At first, it was gut wrenching for Sonya Bartsch-Csillag to see her son Alex on a horse.

Alex has Down syndrome and horseback riding was supposed to be good for his therapy. It helps improve muscle tone, strength and posture in a fun, inclusive atmosphere.

As a special needs worker, the Maple Ridge single mother of three understood the therapy provided by the North Fraser Therapeutic Riding Association would help Alex, but to see him screaming and flailing away as he cried for his mommy tore her heart out. She thought she was being a bad parent by letting him continue.

Instead, she stepped back for five weeks and allowed respite workers to take Alex, who will turn five in March, to his lessons on Bentley, the horse he was assigned.

Now, 18 months later, Alex knows the routine, every Tuesday morning going to the stables, getting his helmet and belt on, walking to the riding ring, waiting for Bentley to be brought in, then going up the stairs beside the horse so Alex can mount him.

“Once he’s on Bentley, the look on his face and in his eyes changes. He takes the reins, he does high-fives with the volunteers. He tells Bentley to ‘walk on.’ It’s a beneficial program for him from so many perspectives,” says Bartsch-Csillag.

“To see him now in that ring he’s so confident and so happy. It’s a huge night-and-day difference.”

She wouldn’t, however, be able to afford the horse riding therapy without the help of Variety Club, which pays for two seasonal sessions of lessons every year for him.

“Being a single parent, to be ever able to think to add into the cost of riding doesn’t fit into the budget,” she says. “But then again, it’s absolutely essential to Alex’s continued progressive development.”

When she was growing up, Bartsch-Csillag would watch the Variety Club Telethon every February, never thinking she would ever need the organization’s assistance.

This 45th edition of the telethon will be broadcast on Global TV on Feb. 12 and 13.

Bartsch-Csillag cried after finding out before Alex was born that he had Down syndrome.

“I cried not because I was sad he had Down syndrome, but because I felt shocked and inadequate to raise a child with Down syndrome,” she says. “Even though I worked in the field, it was very differed being a parent, but I sucked it up, and it’s been a fabulous, yet bumpy, road. Alex has had a lot of potholes.”

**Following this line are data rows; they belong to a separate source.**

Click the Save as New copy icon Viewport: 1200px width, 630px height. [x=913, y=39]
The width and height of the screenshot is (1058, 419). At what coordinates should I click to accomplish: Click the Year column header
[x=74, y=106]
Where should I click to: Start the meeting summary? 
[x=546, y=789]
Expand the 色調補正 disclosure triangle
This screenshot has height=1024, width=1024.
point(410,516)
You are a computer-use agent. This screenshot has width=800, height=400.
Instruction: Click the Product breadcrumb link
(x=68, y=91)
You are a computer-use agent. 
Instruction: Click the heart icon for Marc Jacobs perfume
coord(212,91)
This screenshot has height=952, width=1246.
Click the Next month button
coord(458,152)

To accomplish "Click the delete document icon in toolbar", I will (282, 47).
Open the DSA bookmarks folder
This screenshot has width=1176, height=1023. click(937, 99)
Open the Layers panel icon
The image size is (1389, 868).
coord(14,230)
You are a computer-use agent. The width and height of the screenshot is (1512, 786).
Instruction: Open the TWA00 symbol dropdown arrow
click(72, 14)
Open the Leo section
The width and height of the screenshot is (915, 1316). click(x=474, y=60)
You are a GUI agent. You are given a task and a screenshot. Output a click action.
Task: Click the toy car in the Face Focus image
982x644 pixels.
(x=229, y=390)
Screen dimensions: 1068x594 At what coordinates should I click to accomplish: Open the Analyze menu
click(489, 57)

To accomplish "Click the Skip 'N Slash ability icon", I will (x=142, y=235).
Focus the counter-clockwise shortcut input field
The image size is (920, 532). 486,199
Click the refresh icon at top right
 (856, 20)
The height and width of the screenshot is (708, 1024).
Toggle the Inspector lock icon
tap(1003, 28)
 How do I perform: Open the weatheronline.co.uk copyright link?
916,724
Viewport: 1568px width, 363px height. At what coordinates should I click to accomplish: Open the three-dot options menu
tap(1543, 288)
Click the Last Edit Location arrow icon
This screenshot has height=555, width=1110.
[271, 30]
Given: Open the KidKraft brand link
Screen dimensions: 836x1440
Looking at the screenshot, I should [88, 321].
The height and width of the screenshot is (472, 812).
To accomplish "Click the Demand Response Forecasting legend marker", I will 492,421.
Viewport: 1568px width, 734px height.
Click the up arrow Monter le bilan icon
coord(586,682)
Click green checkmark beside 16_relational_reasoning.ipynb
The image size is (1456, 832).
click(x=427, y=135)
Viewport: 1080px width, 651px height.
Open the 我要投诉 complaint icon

Those bumps and potholes included five holes in his heart when he was born and being diagnosed with epilepsy. Last week, he had surgery to remove his tonsils and adenoids.

“You think he’s getting better and then something else comes up,” says Bartsch-Csillag, who also has a son in Grade 10 and a daughter in Grade 7.

Through the Maple Ridge Community Foundation (Alex is Mr. August in the organization’s 2011 calendar), the active boy also goes for regular physiotherapy, does water therapy and takes swimming lessons in between watching episodes of his favourite TV shows, Gilligan’s Island and Happy Days.

He’ll start playing softball in the spring in a Maple Ridge Softball Association league for special needs children.

“Anything positive for Alex, I grab on to and don’t let go,” says Bartsch-Csillag.